I dismantle the gun and try to dry the wood thoroughly. Even to the point of laying the stock out and getting air flow to help dry it.
I use true oil finish and rub it in the barrel channel and under the lock plate etc to protect those hidden areas.
My old Hawken has been out in the woods on many a rainy day. It shows it too. I kinda like it. Character.
If you look closely at the lock screw. A nasty crack developed after a rainy-day hunt.
So my usual cleaning routine works whether the rifle got wet or stayed dry. Remove the barrel and lock from the stock and clean them with soapy water, finish with a scant wipe of CLP on the outside metal surface. Towel dry any moisture off the stock. If it looked like water soaked into the wood (it never has), I might wait until the next day for reassembly, but not longer than that.
However...after a hunt in the rain I might pull the barrel and lock off. What I like about my flintlocks is that there is no question if moisture has got into the flash hole and main charge. It's right there to see. It's much more difficult to remove the barrel as it is pinned to the stock, so my barrel channel is well sealed and the barrel greased, as I rarely remove the barrel from the stock. I will also put some wonder lube or some waxy lube along the barrel where it meets the stock. But we ain't talking about rock-locks.
If it's really raining hard, I'll take a tarp and sit under that all day, or stay in camp.

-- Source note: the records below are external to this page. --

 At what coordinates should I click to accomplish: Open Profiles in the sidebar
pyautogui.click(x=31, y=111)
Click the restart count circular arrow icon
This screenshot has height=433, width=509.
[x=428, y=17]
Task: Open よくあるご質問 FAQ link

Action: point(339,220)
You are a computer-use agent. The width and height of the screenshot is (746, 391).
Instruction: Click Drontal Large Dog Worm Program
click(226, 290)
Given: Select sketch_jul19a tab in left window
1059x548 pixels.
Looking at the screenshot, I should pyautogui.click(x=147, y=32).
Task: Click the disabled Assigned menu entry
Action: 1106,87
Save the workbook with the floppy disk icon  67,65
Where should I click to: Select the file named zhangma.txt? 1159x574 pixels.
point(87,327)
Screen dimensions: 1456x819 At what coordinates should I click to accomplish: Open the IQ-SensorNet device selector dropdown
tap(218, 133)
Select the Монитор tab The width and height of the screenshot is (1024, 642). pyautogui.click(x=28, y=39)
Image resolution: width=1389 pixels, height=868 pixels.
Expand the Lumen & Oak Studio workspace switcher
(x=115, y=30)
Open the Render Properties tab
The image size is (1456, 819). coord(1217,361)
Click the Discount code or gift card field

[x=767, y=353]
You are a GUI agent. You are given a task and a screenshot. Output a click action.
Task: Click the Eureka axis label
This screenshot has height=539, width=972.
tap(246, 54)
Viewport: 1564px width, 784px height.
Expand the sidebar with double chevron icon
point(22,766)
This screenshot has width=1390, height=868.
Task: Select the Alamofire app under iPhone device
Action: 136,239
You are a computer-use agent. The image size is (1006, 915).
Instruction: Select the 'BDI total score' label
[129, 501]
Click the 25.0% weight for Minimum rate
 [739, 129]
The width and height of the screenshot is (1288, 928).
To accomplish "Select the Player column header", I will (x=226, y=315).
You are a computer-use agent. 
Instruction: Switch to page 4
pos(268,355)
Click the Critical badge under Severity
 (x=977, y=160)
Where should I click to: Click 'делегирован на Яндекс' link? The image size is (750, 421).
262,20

Now my cap-guns, I can usually be sure/make sure that the cap is well sealed to the nipple, so it's pretty safe. If I know it's going to be really wet when I go out, I can put a SMALL amount of bee's wax on the nipple to really seal it well. My cap guns are actually my rainy day guns, not because I can't keep my flintlocks running in the rain, but because I'm too lazy. And the percussion guns are easy to remove the barrels, being a 1861 Springfield and a TC Hawken. On the Springfield, I can get right to the main charge, poke it, and decide it is wet or dry. The TC has that weird flash channel, no good way to check the main charge that I know of. But having said that, I usually avoid firing the gun, cleaning, and reloading after a wet hunt, unless it was REALLY wet. Drying, cleaning the outside, removing the lock and barrel is normally as far as I would go. Oh and I will remove the nipple, make sure it's clear, and check the area under the nipple.
I like to use denatured alcohol, isopropyl can have a very high water content.
I 2nd the wax, although I use carnuba auto wax as that's what I had the 1st time I was taking my smoke pole out in bad weather, rubbed under barrel and lock and all over parts then reassembled and wiped off, been doing that ever since over 15 yrs and no rust or warping, I do dry carefully if they get soaked.